Many readers resonated with my post on hiring. But the best response is worthy of its own guest post. The following ironically came from the mother of Justin’s girlfriend, after she saw the post on Justin’s experience in getting hired as a sushi chef. Thanks, Kathy!

Though I am out of your industry, my industry (healthcare) is certainly a consumer of the education system. Hiring right is about the most important thing we can do. Stakes are so high in healthcare. When we make mistakes, we can harm or kill people. The right people with the right training supported by our very best technology and work flow processes are our best defense.

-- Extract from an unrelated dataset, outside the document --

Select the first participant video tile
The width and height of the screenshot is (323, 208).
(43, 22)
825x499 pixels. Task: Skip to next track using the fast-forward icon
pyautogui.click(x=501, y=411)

Long ago, we recognized that our new graduate hires (specifically – nursing) had the expected technical skills but were really lacking in the critical thinking skills required to manage in this high risk environment.  We need healthcare workers that exhibit the perfect balance of independent critical thinking and the ever important ability to work effectively as part of a team. There’s no path to success for any healthcare worker if you can’t think, extrapolate your learning to other similar situations, and have skill at asking the right questions so the best answers have a chance to show up.

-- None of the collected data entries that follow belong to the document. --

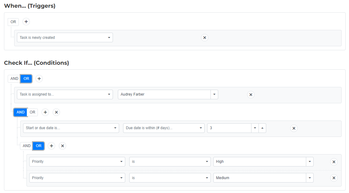The image size is (349, 193).
Task: Delete the 'Start or due date' condition row
Action: [294, 128]
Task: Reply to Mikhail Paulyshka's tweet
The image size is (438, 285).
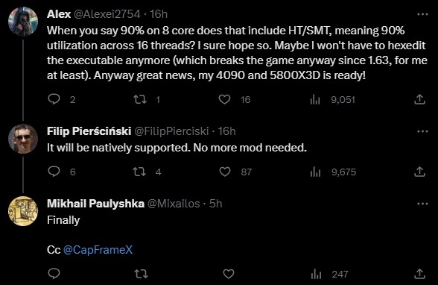Action: coord(54,274)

Your model has direct application here.

Several years ago, we closed a hospital and converted it into the country’s most comprehensive simulation hospital. It is equipped with expensive high fidelity mannequins that do everything from vomit, void, have heart attacks, express emotions, deliver babies, etc. EVERY one of newly hired nurses spends the first weeks of their employ working their full shift in the sim. hospital. Here, they learn our clinical protocols, our equipment (and by the way, the sim center is equipped with the EXACT equipment they’ll find when they arrive at the hospital to work on live patients). We have some of our very best clinicians in a control room concurrently feeding a scenario into the “patient” room. The students are videotaped. The instructor can continue to challenge the student (through the scenario) to strengthen their specific learning needs at the time.

In this environment, our employees can fail faster knowing that their “errors” won’t harm a patient. Because we can simulate situations over and over, new hires can become proficient in a way that is not possible if you do something once a week on the job. It’s a work in progress, but we have cut weeks off of our orientation time of old where new hires would be assigned a preceptor on the nursing unit.  In addition to this efficiency, we can provide our patients a safer and more competent workforce.

We do the same thing with our medical students and residents.

Technical skills can be taught.  The all important emotional intelligence skills are needed today and will be that much more needed in our healthcare of the future.